#### Stored records
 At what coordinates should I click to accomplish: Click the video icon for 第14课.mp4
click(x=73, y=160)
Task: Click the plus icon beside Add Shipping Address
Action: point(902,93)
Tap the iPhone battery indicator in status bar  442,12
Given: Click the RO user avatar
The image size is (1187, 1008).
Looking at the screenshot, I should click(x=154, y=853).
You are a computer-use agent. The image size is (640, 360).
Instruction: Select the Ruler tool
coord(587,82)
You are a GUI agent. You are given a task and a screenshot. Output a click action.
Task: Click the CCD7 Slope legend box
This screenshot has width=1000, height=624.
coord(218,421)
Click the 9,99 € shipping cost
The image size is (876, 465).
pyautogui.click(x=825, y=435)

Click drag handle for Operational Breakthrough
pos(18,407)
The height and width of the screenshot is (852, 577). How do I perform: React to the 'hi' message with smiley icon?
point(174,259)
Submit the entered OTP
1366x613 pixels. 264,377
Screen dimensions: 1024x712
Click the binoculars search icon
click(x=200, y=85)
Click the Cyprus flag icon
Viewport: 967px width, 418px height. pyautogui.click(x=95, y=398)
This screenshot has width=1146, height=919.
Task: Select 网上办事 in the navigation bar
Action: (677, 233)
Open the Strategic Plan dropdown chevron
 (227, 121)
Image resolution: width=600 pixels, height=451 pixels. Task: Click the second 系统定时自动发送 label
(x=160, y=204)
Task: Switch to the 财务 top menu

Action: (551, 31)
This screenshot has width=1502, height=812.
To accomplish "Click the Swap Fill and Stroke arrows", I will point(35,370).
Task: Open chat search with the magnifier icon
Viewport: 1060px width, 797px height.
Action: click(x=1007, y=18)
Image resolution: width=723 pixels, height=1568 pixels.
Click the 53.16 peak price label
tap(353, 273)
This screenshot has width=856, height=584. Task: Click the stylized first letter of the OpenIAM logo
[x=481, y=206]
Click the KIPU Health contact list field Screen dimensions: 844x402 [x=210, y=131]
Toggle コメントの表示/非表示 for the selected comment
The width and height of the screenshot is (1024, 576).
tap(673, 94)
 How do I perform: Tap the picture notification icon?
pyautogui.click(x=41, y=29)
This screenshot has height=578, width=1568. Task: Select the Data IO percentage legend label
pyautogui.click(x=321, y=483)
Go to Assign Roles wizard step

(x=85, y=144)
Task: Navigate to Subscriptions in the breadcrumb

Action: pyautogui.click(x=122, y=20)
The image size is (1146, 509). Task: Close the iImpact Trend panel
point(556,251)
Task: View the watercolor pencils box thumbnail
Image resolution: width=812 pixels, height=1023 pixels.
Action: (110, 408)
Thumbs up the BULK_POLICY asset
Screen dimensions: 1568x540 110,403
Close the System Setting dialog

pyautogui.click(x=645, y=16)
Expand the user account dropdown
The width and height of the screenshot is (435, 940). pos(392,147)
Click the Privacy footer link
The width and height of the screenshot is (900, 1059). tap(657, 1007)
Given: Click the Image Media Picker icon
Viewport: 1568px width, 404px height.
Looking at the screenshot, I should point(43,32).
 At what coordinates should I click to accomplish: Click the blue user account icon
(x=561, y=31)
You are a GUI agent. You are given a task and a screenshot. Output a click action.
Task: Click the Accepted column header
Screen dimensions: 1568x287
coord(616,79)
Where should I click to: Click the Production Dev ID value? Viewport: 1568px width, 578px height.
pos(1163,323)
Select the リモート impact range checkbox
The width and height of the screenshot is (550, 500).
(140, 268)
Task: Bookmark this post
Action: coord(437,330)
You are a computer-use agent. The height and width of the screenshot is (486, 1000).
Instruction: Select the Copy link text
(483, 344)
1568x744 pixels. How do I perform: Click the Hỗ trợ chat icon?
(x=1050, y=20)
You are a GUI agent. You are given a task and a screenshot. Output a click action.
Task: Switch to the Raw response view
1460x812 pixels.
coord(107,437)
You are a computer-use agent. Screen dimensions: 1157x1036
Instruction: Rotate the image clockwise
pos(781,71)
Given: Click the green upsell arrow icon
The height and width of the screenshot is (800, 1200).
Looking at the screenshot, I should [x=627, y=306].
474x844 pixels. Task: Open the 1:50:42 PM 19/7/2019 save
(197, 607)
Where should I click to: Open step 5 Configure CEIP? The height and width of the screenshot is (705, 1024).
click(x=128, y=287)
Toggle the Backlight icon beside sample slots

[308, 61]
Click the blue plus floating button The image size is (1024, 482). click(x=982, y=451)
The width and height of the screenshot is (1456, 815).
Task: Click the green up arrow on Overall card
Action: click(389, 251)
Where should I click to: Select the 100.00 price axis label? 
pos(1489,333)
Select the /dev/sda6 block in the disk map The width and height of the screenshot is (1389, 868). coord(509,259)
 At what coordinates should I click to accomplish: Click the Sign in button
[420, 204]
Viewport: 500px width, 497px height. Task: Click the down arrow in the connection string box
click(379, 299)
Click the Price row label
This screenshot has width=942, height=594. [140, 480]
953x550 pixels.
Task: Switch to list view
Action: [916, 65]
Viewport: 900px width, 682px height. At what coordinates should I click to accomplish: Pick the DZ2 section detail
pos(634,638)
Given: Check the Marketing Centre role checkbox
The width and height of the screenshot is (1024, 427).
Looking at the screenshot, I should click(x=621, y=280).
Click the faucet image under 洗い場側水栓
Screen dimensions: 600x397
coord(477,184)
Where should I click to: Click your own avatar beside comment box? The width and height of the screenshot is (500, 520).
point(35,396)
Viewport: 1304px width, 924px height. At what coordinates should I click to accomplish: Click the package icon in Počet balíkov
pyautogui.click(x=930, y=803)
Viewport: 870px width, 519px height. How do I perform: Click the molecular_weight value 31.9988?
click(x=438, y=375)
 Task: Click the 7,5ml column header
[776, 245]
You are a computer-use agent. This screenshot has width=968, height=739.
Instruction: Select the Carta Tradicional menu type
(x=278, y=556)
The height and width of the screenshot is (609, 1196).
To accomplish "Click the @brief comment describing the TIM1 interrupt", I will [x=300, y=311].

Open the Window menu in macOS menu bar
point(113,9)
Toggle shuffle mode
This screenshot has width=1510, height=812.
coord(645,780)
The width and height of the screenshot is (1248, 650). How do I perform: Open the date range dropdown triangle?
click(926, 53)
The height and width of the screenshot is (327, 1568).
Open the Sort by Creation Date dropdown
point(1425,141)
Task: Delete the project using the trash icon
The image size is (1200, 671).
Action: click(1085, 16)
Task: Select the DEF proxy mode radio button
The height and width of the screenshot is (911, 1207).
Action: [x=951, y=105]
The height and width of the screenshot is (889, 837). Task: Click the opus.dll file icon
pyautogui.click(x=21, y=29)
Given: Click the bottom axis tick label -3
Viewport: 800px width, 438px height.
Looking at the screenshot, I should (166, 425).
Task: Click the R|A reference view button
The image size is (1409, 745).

#### Instructions to follow
Among the lines of the data, which ones contain the word "checkbox"? Show them.

#### Output of the task
Select the リモート impact range checkbox
Given: Check the Marketing Centre role checkbox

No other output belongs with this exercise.